People don't like it, when you go crawling around inside their heads, and so El keeps her hands and feet and all other objects inside the vehicle at all times, like on the trains when they start to move.

But it would be so much easier.

So she knows how Lucas feels, and it's enough to make her say—

"I can ask her about you. If you want."

Lucas' head turns fast so that he can look at her.

"I thought there was a policy," he says.

"There is."

"You can't just break policies for your friends," he says, but he looks very pleased, nonetheless. "That's not a good enough reason."

"It's the best reason there is," El says, and thinks about a wrist rocket, and the very ﬁrst Demogorgon. "I'll ask her tomorrow."

 

In March, Dustin says, "You know, I bet we could make a lot of money in Vegas."

El blinks at him.

She knows what Vegas is, because she still likes to watch tv, and also because geography is apparently important, too, so she's had to learn all about all of the states.
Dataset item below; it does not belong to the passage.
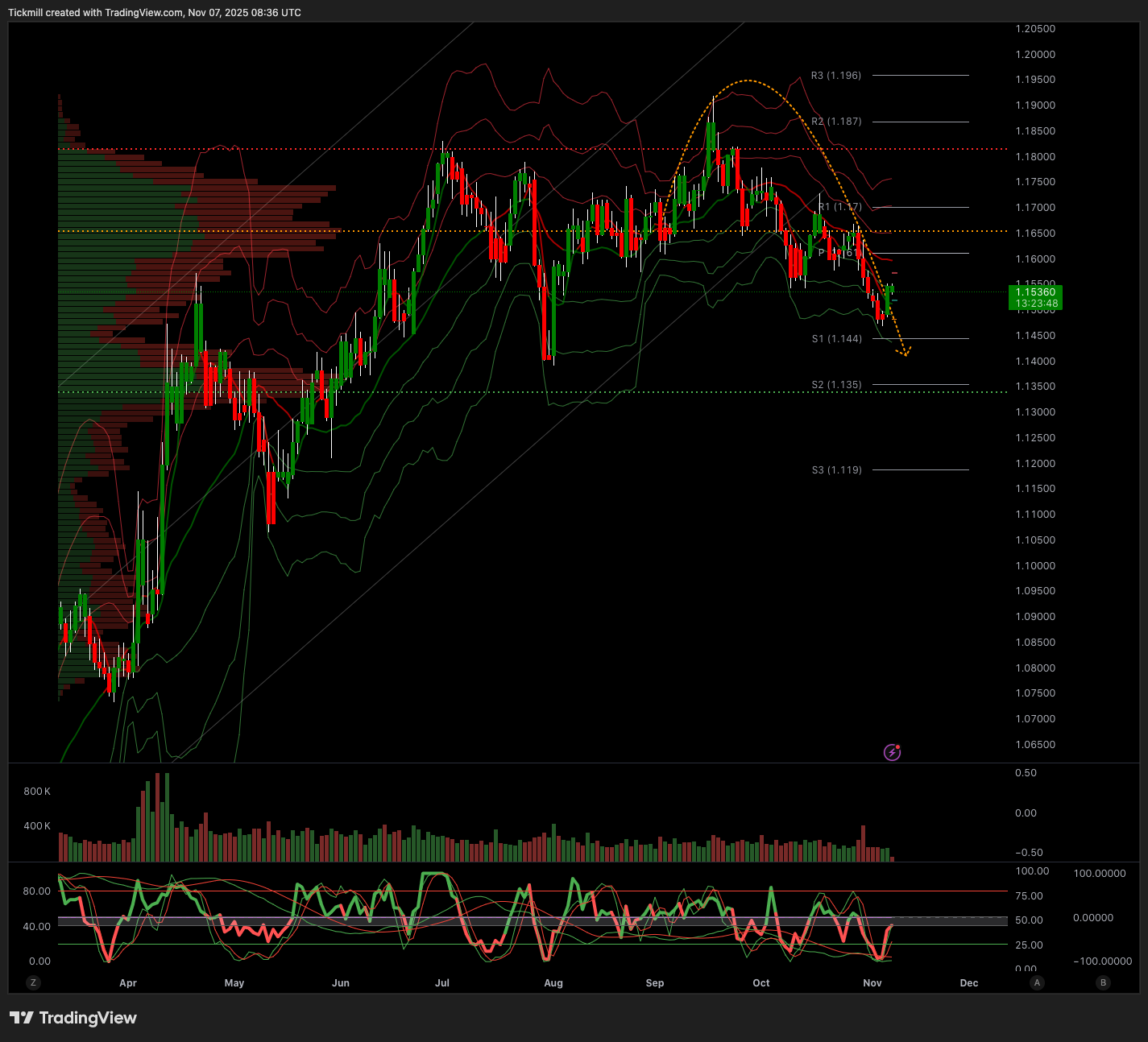Click the R3 (1.196) pivot label
The width and height of the screenshot is (1148, 1042).
836,76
"How," she says, and it doesn't sound like a question.

Mike and Will are off doing something school-related, and Max is teaching Lucas how to skateboard, which seems to require a lot more touching than it did when she taught El. Everyone's busy, and so Dustin and El are sitting at a booth at the diner where Kat works, dipping French fries into a vanilla milkshake that they split the cost for, since most of Dustin's money went to the arcade last week.

Dustin gets a gleam in his eyes, when she asks him.
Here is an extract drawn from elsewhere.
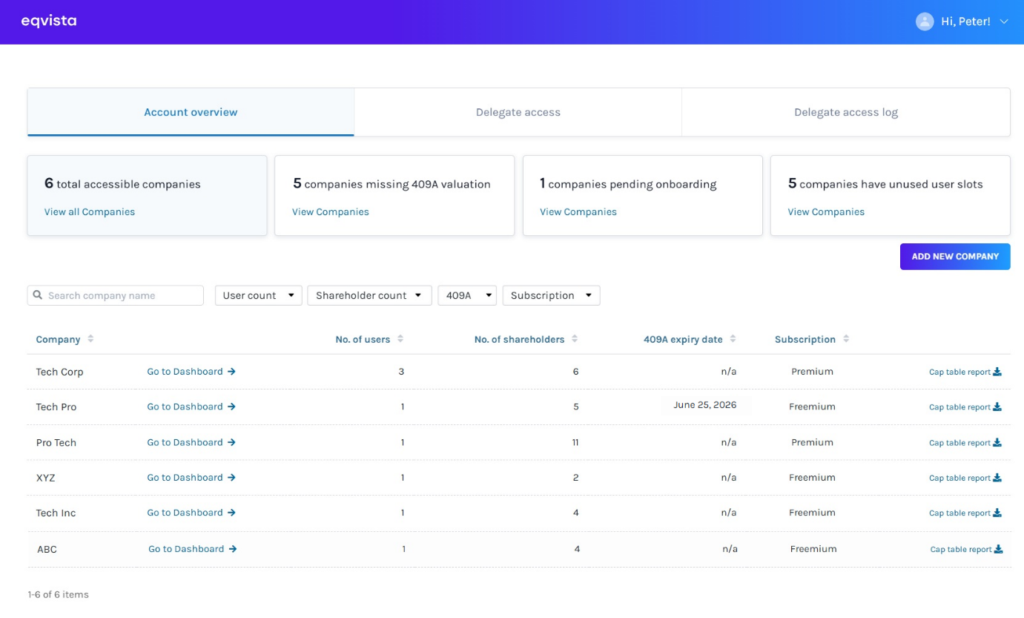The width and height of the screenshot is (1024, 618).
Task: Click the magnifier icon in the company search box
Action: 37,295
"Well," he says, pushing the milkshake out of the way, talking fast and quiet. "So here's what I'm thinking—it would have to be during the week—"

They plan their escape for the rest of the afternoon, and neither one of them can drive, and there's no way they'd be allowed into the casinos, but it's still fun to pretend they're really going to do it.

"Just us," Dustin says, and El nods, very seriously, and says, "Just the two of us."

But then Dustin ﬁgures they'd need someone to be the mastermind, so they should probably bring Mike along, too.

El thinks that's a fair idea, but also, they'll need someone to drive, and so Steve had maybe better come along as well.

"And we'll need someone to talk to everyone on the earpieces," Dustin says. "So that's Lucas, I guess.”

"And we'd need someone to be security," El reminds him. "Max can take on anyone, so she'd better come, too."

And then Will, because El might need some help with the visuals of some of the games, and Jonathan, because he knows all about how the cameras would work, and then Nancy, in case they need a sharpshooter for when things go south, and then Kat, to help them fool the authorities—

"I think we'll need a bigger car," Dustin admits, once they've ﬁgured out that they'll need Hopper along, a liaison with the local law.

It's getting late in the afternoon, shadows stretching out across the parking lot, and it's easy to let the mind go fuzzy, imagine the rolling highways and the glittering city at the end of them, full of tough crime bosses and femme fatales and hardened detectives and professional crooks—

The world is a lot bigger than Hawkins, Indiana.

But that doesn't mean they have to see it all right away.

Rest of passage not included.